Information:
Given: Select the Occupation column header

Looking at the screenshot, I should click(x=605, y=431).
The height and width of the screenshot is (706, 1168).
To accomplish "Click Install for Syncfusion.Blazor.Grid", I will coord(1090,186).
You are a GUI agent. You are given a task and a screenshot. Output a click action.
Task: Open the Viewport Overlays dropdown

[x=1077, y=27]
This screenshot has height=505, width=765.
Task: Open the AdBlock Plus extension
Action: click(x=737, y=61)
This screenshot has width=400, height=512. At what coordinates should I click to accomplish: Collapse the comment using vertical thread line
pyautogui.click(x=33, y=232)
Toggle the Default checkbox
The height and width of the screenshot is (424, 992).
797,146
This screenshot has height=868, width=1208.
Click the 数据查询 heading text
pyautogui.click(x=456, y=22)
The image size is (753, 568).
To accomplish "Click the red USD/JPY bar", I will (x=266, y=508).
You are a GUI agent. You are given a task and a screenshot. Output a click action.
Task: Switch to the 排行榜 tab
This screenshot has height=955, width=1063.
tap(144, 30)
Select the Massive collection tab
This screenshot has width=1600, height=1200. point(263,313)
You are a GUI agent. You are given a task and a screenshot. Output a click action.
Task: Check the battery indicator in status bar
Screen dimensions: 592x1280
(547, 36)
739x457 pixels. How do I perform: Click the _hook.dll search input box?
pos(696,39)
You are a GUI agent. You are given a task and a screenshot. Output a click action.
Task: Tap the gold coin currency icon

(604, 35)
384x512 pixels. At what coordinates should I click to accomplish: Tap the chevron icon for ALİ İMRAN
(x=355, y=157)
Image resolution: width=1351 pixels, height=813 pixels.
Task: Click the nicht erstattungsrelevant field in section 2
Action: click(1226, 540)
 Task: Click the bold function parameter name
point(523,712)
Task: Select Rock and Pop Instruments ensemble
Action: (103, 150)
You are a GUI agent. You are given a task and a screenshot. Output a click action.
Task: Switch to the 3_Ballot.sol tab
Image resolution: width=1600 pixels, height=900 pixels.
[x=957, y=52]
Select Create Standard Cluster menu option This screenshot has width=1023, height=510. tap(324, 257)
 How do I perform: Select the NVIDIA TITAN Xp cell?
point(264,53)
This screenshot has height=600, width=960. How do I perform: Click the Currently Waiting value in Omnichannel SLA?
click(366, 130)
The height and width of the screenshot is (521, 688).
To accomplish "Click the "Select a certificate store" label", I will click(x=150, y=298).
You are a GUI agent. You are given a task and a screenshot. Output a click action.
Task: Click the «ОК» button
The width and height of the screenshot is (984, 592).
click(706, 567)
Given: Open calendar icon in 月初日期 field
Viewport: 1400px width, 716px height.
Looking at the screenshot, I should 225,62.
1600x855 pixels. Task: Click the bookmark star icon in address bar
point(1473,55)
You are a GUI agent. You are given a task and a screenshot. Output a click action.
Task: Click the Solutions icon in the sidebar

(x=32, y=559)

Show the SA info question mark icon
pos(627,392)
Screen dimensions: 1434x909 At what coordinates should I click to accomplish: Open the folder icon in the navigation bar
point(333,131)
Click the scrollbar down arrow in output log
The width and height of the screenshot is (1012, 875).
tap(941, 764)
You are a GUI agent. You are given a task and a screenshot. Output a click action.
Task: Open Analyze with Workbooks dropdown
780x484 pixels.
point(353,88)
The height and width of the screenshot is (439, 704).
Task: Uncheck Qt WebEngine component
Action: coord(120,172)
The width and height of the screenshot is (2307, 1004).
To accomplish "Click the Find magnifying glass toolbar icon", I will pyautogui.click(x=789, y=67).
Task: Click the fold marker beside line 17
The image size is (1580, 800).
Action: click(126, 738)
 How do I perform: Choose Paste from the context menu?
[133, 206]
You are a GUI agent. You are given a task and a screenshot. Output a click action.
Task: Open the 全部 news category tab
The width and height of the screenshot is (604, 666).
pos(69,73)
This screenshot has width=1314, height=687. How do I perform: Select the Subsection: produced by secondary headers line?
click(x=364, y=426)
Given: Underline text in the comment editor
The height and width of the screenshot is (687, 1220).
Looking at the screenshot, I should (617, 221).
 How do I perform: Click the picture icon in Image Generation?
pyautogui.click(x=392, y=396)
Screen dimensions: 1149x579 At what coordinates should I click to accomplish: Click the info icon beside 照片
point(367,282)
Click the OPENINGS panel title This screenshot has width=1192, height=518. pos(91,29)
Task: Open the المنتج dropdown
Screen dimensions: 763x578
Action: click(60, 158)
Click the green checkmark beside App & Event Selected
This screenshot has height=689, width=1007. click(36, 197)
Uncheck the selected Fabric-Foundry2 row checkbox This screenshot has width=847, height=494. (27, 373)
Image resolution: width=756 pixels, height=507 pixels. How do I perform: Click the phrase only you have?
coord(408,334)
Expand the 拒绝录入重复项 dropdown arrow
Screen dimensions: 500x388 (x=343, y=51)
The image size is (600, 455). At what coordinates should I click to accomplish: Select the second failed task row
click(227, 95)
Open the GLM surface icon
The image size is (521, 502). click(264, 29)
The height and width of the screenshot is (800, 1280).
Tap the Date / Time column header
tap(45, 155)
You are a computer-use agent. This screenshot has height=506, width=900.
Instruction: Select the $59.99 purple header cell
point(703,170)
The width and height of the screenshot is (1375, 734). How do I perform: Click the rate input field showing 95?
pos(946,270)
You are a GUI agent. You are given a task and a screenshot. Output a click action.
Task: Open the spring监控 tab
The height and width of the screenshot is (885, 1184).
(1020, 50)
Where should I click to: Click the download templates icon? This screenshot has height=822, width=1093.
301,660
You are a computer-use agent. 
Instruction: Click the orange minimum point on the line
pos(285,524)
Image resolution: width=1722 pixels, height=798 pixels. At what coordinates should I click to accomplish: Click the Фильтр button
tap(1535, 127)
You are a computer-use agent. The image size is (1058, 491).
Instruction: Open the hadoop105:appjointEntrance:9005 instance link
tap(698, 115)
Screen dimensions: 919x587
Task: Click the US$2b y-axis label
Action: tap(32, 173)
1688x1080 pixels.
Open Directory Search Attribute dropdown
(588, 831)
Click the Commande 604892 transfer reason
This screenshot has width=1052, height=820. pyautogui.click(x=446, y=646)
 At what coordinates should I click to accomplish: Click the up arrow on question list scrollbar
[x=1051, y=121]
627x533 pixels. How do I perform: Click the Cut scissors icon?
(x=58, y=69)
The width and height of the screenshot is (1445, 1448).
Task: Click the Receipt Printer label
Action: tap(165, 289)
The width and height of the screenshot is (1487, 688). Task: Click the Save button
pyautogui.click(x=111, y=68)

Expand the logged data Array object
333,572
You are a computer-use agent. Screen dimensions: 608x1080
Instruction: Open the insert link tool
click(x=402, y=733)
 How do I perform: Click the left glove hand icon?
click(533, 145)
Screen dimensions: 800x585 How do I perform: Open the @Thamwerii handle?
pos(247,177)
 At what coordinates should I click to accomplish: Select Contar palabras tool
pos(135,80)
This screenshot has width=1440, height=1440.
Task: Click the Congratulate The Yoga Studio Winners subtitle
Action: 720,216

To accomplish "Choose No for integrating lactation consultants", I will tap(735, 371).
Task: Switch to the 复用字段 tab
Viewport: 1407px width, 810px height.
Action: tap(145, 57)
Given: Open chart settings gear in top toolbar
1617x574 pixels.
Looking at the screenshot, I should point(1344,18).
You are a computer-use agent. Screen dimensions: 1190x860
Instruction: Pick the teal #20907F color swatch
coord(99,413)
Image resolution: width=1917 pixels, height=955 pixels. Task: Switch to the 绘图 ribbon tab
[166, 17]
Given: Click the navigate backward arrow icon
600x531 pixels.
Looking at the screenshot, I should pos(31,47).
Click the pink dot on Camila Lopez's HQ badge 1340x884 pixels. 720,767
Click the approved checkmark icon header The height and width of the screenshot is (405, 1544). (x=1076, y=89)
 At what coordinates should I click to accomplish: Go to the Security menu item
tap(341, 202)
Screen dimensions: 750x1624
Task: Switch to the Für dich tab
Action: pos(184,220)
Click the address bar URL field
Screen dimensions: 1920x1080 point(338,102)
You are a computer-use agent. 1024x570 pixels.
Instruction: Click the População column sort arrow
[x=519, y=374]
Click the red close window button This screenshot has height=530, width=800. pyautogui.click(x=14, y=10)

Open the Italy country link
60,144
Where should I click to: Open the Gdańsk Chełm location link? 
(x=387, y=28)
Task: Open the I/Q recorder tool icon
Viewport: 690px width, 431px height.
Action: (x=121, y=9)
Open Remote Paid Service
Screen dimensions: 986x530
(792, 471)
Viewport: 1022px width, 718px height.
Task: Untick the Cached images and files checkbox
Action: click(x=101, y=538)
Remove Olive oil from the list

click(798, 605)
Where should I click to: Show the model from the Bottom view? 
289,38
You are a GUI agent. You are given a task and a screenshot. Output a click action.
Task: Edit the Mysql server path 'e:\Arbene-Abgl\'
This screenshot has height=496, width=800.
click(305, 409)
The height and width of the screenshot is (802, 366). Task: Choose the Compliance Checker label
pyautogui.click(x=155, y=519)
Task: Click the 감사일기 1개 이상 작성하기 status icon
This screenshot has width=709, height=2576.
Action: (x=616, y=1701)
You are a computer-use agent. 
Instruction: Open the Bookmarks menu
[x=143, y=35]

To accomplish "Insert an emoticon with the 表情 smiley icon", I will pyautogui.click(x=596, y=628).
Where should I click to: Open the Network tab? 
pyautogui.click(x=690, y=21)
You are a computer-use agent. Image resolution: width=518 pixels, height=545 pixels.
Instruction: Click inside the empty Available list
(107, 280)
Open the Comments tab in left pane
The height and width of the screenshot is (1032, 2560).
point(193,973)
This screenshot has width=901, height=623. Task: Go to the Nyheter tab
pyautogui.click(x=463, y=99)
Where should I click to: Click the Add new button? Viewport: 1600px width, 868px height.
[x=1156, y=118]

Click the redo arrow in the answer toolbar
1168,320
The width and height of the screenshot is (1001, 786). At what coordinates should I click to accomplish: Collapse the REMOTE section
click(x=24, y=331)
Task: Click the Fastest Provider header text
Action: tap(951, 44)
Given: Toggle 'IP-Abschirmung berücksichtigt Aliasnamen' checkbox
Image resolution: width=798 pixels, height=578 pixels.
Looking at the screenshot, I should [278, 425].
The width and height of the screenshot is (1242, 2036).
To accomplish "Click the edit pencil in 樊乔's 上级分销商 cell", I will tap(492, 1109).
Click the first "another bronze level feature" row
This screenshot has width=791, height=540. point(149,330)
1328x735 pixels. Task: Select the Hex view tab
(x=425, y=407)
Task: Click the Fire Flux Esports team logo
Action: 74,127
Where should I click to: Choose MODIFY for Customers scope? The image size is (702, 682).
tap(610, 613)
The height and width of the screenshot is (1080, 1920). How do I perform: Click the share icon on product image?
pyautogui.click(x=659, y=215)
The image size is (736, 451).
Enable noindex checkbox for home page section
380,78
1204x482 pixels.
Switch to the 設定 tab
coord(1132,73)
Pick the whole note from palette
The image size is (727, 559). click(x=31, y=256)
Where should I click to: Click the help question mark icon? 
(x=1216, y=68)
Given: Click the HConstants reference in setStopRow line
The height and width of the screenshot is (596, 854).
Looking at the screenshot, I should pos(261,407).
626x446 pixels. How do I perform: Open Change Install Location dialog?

Task to complete:
Copy each line of the listing that holds the word "computer".

Task output:
You are a computer-use agent. This screenshot has height=506, width=900.
You are a computer-use agent. 
You are a computer-use agent. The image size is (1058, 491).
You are a computer-use agent. Screen dimensions: 608x1080
You are a computer-use agent. Screen dimensions: 1190x860
You are a computer-use agent. 1024x570 pixels.
You are a computer-use agent. 
You are a computer-use agent. Image resolution: width=518 pixels, height=545 pixels.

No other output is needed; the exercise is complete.